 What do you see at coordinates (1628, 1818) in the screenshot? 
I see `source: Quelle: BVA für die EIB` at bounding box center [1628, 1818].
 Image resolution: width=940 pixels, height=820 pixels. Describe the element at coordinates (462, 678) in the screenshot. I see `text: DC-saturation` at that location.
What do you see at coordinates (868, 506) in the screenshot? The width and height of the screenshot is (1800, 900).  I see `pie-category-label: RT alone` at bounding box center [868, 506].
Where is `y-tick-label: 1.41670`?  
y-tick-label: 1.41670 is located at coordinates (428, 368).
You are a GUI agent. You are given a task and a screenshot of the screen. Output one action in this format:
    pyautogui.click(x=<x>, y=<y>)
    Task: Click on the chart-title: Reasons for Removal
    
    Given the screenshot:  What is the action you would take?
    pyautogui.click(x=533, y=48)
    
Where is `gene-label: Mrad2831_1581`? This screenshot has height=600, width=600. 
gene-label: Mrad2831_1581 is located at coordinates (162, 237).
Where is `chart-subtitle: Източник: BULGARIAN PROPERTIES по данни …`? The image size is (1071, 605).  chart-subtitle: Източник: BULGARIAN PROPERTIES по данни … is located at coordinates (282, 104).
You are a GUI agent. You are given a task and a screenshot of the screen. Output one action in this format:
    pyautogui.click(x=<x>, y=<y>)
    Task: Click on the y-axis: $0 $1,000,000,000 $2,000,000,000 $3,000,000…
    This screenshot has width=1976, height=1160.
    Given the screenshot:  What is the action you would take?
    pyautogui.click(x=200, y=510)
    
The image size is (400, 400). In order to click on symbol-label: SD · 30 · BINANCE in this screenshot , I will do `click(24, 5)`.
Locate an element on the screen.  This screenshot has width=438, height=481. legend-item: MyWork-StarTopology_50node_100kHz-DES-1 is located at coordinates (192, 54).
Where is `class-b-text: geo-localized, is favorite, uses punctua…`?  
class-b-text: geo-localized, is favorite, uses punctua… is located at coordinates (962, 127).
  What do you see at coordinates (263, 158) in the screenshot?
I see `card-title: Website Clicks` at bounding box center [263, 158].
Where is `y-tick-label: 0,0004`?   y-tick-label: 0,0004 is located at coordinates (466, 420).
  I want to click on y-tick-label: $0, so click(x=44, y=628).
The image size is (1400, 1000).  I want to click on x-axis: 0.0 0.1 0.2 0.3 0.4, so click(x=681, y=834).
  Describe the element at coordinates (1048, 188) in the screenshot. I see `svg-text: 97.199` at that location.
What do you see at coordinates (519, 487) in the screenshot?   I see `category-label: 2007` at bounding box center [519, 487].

WORK TASK: Show each line of the data above that contains the string "tick".

RESULT OF THIS TASK:
Where is `y-tick-label: 1.41670`?  
y-tick-label: 1.41670 is located at coordinates (428, 368).
Where is `y-tick-label: 0,0004`?   y-tick-label: 0,0004 is located at coordinates (466, 420).
  I want to click on y-tick-label: $0, so click(x=44, y=628).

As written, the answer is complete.